Jim O
2010-04-21
I have returned to C++ after more than a 10 year absence and am using ccpunit for the first time. I have been trying to set up a test environment by following CppUnit - The Unit Testing Library document, and it does not appear that setup is called in TextFixture. Here is my code, first the file qsotest.h, then the file containing main:
#include "qso.h" class QsoTest : public CppUnit::TestFixture { Qso *q; public: void setup() { q = new Qso(); } void tearDown() { delete q; } void testAddField() { // q = new Qso(); q->addField("call", "VA3HJ"); CPPUNIT_ASSERT(q->at("call") == "VA3HJ"); // delete q; } static CppUnit::Test *suite() { CppUnit::TestSuite *suiteOfTests = new CppUnit::TestSuite("QsoTestSuite"); suiteOfTests->addTest(new CppUnit::TestCaller<QsoTest>( "testAddField", &QsoTest::testAddField)); return suiteOfTests; } }; #endif // QSOTEST_H #include <TestRunner.h> #include "qsotest.h" int main(int argc, char **argv) { CppUnit::TextUi::TestRunner runner; runner.addTest( QsoTest::suite()); runner.run(); return 0; }
When I compile and link, then execute, I get a Segmentation fault in testAddField because q is 0. If I comment out the code in setup and teardown, and uncomment the two lines in testAddField, the program executes and I get the result I expect.

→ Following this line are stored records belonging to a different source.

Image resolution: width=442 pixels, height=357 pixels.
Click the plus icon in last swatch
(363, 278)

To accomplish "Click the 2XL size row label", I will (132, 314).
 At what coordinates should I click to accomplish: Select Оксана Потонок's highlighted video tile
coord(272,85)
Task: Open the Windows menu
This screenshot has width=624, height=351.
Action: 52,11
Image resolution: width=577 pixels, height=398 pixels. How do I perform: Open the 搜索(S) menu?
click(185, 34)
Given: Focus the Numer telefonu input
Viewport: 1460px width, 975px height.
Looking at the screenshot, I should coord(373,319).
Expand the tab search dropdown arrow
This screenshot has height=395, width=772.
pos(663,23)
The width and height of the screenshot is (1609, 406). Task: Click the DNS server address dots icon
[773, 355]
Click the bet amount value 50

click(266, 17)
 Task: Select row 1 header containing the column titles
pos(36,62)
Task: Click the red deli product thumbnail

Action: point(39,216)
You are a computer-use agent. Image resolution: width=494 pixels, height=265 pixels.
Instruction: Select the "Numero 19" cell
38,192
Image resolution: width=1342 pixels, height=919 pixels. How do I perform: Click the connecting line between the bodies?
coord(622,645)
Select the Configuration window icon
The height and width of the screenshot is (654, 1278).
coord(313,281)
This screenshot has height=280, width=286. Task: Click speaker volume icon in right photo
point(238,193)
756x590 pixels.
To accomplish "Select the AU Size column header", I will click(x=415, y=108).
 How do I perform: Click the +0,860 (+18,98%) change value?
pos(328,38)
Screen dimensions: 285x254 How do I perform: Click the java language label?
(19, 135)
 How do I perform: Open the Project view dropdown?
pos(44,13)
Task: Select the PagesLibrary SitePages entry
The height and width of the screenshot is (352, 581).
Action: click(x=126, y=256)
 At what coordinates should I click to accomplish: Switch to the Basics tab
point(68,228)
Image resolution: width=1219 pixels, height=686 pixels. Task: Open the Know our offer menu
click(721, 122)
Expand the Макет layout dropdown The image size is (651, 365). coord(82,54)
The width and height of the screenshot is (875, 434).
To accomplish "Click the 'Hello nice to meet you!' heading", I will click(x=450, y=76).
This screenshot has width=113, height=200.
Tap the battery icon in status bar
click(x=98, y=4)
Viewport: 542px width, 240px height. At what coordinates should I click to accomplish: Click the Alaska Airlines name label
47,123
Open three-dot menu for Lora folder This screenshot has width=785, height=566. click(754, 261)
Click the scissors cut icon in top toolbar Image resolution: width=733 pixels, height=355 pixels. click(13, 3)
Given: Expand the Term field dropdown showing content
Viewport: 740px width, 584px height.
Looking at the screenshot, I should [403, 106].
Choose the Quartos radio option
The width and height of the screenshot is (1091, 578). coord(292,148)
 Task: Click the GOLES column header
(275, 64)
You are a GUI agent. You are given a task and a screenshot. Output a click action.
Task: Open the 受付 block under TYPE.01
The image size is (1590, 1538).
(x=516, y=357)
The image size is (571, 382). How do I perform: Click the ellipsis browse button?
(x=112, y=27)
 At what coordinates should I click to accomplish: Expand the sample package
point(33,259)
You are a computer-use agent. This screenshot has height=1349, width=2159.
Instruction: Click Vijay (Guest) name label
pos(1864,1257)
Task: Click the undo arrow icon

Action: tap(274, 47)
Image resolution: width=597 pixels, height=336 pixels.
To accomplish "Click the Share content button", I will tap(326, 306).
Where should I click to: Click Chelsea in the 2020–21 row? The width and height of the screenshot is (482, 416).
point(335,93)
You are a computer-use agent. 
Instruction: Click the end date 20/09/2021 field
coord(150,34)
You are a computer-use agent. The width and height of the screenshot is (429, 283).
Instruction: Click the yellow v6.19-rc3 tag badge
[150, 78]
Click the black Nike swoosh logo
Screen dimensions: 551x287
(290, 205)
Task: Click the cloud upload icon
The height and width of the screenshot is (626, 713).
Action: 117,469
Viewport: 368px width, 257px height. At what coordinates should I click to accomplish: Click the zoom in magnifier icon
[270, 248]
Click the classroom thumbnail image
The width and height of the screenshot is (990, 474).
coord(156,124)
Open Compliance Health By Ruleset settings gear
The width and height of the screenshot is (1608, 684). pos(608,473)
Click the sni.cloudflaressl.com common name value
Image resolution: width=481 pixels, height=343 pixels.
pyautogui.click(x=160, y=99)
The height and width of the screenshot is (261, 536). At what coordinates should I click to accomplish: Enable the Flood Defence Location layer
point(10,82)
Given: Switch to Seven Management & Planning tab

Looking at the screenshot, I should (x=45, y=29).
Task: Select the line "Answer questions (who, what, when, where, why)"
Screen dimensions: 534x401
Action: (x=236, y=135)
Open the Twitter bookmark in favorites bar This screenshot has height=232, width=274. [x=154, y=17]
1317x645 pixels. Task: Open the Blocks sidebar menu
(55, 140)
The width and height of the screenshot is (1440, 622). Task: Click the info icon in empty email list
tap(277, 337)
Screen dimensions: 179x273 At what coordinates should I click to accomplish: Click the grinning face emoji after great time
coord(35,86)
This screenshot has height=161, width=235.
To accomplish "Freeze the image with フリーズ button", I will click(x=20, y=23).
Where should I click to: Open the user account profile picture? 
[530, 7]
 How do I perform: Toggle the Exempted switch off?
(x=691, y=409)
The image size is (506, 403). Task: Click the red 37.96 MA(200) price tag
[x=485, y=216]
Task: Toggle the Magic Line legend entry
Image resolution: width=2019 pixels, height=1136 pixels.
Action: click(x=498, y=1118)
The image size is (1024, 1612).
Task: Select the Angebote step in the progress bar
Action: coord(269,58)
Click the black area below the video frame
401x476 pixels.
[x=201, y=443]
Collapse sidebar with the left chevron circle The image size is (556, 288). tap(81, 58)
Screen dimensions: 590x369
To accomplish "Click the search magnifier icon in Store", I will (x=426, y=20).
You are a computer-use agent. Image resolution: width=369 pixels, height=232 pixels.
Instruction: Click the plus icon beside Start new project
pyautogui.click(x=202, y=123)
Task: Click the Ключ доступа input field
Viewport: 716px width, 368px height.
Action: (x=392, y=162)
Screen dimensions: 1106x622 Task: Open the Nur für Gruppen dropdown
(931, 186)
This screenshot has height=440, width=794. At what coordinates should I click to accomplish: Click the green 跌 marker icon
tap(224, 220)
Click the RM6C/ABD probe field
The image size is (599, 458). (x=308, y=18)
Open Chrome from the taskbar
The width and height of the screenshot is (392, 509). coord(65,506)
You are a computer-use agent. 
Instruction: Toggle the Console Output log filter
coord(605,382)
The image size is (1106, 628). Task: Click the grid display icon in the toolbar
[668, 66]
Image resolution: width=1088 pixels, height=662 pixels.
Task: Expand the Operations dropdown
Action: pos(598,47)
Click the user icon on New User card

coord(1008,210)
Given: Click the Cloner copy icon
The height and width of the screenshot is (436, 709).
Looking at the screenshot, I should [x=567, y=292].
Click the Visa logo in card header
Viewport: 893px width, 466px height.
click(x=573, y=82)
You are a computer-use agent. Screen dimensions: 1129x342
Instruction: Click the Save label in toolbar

Am I missing something? I compile and link using g++ on a system running openSuSE 11.2, using whatever version of software that is in the OpenSuSE repositories.
Otroson
2010-04-22
Try to change "void setup()" na "void setUp()".
C++ is case sensitive…
Jim O
2010-04-22
Thanks. I thought it had to be something simple; I don't know why I missed that.